Swap every "computer-use agent" in the lines below for "screen assistant" and give all the lines again, changing nothing else.
++++++++++++++++++++
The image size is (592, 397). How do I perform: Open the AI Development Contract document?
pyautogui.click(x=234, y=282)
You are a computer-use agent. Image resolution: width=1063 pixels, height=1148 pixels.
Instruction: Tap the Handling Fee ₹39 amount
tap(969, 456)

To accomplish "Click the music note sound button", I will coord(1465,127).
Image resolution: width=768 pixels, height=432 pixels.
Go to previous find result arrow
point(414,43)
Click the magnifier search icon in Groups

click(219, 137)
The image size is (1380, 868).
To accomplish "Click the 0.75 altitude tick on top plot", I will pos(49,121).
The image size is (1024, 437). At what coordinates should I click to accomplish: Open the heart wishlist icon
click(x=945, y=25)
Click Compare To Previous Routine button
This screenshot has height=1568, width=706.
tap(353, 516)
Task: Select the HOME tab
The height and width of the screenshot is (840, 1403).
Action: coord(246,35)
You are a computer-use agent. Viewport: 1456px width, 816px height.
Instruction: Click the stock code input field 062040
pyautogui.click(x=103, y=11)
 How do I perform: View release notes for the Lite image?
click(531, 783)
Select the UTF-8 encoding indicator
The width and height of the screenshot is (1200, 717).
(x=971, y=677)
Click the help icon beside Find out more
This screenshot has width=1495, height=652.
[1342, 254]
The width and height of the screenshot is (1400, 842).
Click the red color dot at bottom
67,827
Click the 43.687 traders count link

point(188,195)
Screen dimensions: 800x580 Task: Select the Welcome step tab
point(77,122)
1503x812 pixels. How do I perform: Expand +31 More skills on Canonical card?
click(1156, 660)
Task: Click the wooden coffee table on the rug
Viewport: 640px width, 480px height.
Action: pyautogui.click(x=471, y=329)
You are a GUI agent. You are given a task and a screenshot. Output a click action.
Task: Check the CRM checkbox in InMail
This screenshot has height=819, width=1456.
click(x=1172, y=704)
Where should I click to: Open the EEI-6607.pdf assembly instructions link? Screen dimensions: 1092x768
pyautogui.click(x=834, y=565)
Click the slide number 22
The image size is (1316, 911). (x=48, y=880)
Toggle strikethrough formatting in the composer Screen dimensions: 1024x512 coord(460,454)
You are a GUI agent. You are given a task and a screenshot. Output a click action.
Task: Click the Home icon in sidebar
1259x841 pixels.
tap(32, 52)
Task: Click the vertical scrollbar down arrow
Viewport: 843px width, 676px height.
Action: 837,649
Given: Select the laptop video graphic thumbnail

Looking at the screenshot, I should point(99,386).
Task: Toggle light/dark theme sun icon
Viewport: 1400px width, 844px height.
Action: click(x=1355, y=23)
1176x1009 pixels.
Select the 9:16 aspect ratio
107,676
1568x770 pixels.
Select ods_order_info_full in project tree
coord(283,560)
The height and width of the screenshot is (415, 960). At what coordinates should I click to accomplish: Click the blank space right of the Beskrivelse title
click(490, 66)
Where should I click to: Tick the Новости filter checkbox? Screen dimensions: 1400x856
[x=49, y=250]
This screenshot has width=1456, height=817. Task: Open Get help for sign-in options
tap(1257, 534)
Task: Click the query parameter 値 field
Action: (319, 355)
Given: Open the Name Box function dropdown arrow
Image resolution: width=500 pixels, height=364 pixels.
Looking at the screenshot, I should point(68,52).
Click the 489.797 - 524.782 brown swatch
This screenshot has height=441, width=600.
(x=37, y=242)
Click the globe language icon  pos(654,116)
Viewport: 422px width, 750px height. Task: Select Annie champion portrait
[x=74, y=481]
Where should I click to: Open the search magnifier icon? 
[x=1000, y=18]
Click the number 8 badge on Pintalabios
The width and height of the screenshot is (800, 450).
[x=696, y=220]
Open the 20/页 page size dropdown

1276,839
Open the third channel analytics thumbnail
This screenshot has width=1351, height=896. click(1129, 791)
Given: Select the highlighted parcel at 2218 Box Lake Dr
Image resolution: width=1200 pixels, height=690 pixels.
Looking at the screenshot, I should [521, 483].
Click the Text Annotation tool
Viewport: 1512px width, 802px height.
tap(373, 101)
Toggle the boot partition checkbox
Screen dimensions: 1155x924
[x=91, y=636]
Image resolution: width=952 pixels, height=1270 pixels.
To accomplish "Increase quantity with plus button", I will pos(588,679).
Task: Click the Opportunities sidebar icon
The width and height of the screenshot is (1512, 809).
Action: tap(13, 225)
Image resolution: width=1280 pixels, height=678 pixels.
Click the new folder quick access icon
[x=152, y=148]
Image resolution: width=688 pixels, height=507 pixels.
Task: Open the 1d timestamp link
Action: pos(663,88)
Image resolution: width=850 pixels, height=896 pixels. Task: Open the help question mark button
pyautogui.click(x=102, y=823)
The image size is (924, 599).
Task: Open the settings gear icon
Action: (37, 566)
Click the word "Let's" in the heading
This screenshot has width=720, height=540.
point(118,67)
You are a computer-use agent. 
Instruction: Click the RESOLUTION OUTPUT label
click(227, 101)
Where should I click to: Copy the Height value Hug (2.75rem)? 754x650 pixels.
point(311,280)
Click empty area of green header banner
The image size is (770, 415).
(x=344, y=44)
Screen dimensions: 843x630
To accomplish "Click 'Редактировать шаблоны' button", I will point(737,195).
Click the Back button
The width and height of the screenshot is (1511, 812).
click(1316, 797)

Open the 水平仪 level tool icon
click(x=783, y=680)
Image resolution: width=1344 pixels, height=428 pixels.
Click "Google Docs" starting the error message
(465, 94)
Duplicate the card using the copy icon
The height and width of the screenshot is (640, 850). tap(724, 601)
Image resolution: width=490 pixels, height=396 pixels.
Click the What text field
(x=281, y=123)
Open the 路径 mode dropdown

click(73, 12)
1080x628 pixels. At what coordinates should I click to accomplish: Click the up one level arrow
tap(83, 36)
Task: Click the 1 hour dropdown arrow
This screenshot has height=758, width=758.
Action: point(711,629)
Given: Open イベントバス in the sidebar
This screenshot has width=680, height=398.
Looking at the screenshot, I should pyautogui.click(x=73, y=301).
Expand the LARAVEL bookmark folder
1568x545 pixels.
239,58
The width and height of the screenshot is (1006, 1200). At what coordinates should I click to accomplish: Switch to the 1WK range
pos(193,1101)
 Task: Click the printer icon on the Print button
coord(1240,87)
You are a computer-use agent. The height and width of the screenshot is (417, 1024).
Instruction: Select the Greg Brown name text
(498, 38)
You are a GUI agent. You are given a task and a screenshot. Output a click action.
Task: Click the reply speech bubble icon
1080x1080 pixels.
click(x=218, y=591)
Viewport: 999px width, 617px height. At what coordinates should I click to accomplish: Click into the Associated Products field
++++++++++++++++++++
:: IN RESPONSE ::
The image size is (592, 397). How do I perform: Open the AI Development Contract document?
pyautogui.click(x=234, y=282)
You are a screen assistant. Image resolution: width=1063 pixels, height=1148 pixels.
Instruction: Tap the Handling Fee ₹39 amount
tap(969, 456)

To accomplish "Click the music note sound button", I will coord(1465,127).
Image resolution: width=768 pixels, height=432 pixels.
Go to previous find result arrow
point(414,43)
Click the magnifier search icon in Groups

click(219, 137)
The image size is (1380, 868).
To accomplish "Click the 0.75 altitude tick on top plot", I will pos(49,121).
The image size is (1024, 437). At what coordinates should I click to accomplish: Open the heart wishlist icon
click(x=945, y=25)
Click Compare To Previous Routine button
This screenshot has height=1568, width=706.
tap(353, 516)
Task: Select the HOME tab
The height and width of the screenshot is (840, 1403).
Action: coord(246,35)
You are a screen assistant. Viewport: 1456px width, 816px height.
Instruction: Click the stock code input field 062040
pyautogui.click(x=103, y=11)
 How do I perform: View release notes for the Lite image?
click(531, 783)
Select the UTF-8 encoding indicator
The width and height of the screenshot is (1200, 717).
(x=971, y=677)
Click the help icon beside Find out more
This screenshot has width=1495, height=652.
[1342, 254]
The width and height of the screenshot is (1400, 842).
Click the red color dot at bottom
67,827
Click the 43.687 traders count link

point(188,195)
Screen dimensions: 800x580 Task: Select the Welcome step tab
point(77,122)
1503x812 pixels. How do I perform: Expand +31 More skills on Canonical card?
click(1156, 660)
Task: Click the wooden coffee table on the rug
Viewport: 640px width, 480px height.
Action: pyautogui.click(x=471, y=329)
You are a GUI agent. You are given a task and a screenshot. Output a click action.
Task: Check the CRM checkbox in InMail
This screenshot has height=819, width=1456.
click(x=1172, y=704)
Where should I click to: Open the EEI-6607.pdf assembly instructions link? Screen dimensions: 1092x768
pyautogui.click(x=834, y=565)
Click the slide number 22
The image size is (1316, 911). (x=48, y=880)
Toggle strikethrough formatting in the composer Screen dimensions: 1024x512 coord(460,454)
You are a GUI agent. You are given a task and a screenshot. Output a click action.
Task: Click the Home icon in sidebar
1259x841 pixels.
tap(32, 52)
Task: Click the vertical scrollbar down arrow
Viewport: 843px width, 676px height.
Action: 837,649
Given: Select the laptop video graphic thumbnail

Looking at the screenshot, I should point(99,386).
Task: Toggle light/dark theme sun icon
Viewport: 1400px width, 844px height.
Action: click(x=1355, y=23)
1176x1009 pixels.
Select the 9:16 aspect ratio
107,676
1568x770 pixels.
Select ods_order_info_full in project tree
coord(283,560)
The height and width of the screenshot is (415, 960). At what coordinates should I click to accomplish: Click the blank space right of the Beskrivelse title
click(490, 66)
Where should I click to: Tick the Новости filter checkbox? Screen dimensions: 1400x856
[x=49, y=250]
This screenshot has width=1456, height=817. Task: Open Get help for sign-in options
tap(1257, 534)
Task: Click the query parameter 値 field
Action: (319, 355)
Given: Open the Name Box function dropdown arrow
Image resolution: width=500 pixels, height=364 pixels.
Looking at the screenshot, I should point(68,52).
Click the 489.797 - 524.782 brown swatch
This screenshot has height=441, width=600.
(x=37, y=242)
Click the globe language icon  pos(654,116)
Viewport: 422px width, 750px height. Task: Select Annie champion portrait
[x=74, y=481]
Where should I click to: Open the search magnifier icon? 
[x=1000, y=18]
Click the number 8 badge on Pintalabios
The width and height of the screenshot is (800, 450).
[x=696, y=220]
Open the 20/页 page size dropdown

1276,839
Open the third channel analytics thumbnail
This screenshot has width=1351, height=896. click(1129, 791)
Given: Select the highlighted parcel at 2218 Box Lake Dr
Image resolution: width=1200 pixels, height=690 pixels.
Looking at the screenshot, I should [521, 483].
Click the Text Annotation tool
Viewport: 1512px width, 802px height.
tap(373, 101)
Toggle the boot partition checkbox
Screen dimensions: 1155x924
[x=91, y=636]
Image resolution: width=952 pixels, height=1270 pixels.
To accomplish "Increase quantity with plus button", I will pos(588,679).
Task: Click the Opportunities sidebar icon
The width and height of the screenshot is (1512, 809).
Action: tap(13, 225)
Image resolution: width=1280 pixels, height=678 pixels.
Click the new folder quick access icon
[x=152, y=148]
Image resolution: width=688 pixels, height=507 pixels.
Task: Open the 1d timestamp link
Action: pos(663,88)
Image resolution: width=850 pixels, height=896 pixels. Task: Open the help question mark button
pyautogui.click(x=102, y=823)
The image size is (924, 599).
Task: Open the settings gear icon
Action: (37, 566)
Click the word "Let's" in the heading
This screenshot has width=720, height=540.
point(118,67)
You are a screen assistant. 
Instruction: Click the RESOLUTION OUTPUT label
click(227, 101)
Where should I click to: Copy the Height value Hug (2.75rem)? 754x650 pixels.
point(311,280)
Click empty area of green header banner
The image size is (770, 415).
(x=344, y=44)
Screen dimensions: 843x630
To accomplish "Click 'Редактировать шаблоны' button", I will point(737,195).
Click the Back button
The width and height of the screenshot is (1511, 812).
click(1316, 797)

Open the 水平仪 level tool icon
click(x=783, y=680)
Image resolution: width=1344 pixels, height=428 pixels.
Click "Google Docs" starting the error message
(465, 94)
Duplicate the card using the copy icon
The height and width of the screenshot is (640, 850). tap(724, 601)
Image resolution: width=490 pixels, height=396 pixels.
Click the What text field
(x=281, y=123)
Open the 路径 mode dropdown

click(73, 12)
1080x628 pixels. At what coordinates should I click to accomplish: Click the up one level arrow
tap(83, 36)
Task: Click the 1 hour dropdown arrow
This screenshot has height=758, width=758.
Action: point(711,629)
Given: Open イベントバス in the sidebar
This screenshot has width=680, height=398.
Looking at the screenshot, I should pyautogui.click(x=73, y=301).
Expand the LARAVEL bookmark folder
1568x545 pixels.
239,58
The width and height of the screenshot is (1006, 1200). At what coordinates should I click to accomplish: Switch to the 1WK range
pos(193,1101)
 Task: Click the printer icon on the Print button
coord(1240,87)
You are a screen assistant. The height and width of the screenshot is (417, 1024).
Instruction: Select the Greg Brown name text
(498, 38)
You are a GUI agent. You are given a task and a screenshot. Output a click action.
Task: Click the reply speech bubble icon
1080x1080 pixels.
click(x=218, y=591)
Viewport: 999px width, 617px height. At what coordinates should I click to accomplish: Click into the Associated Products field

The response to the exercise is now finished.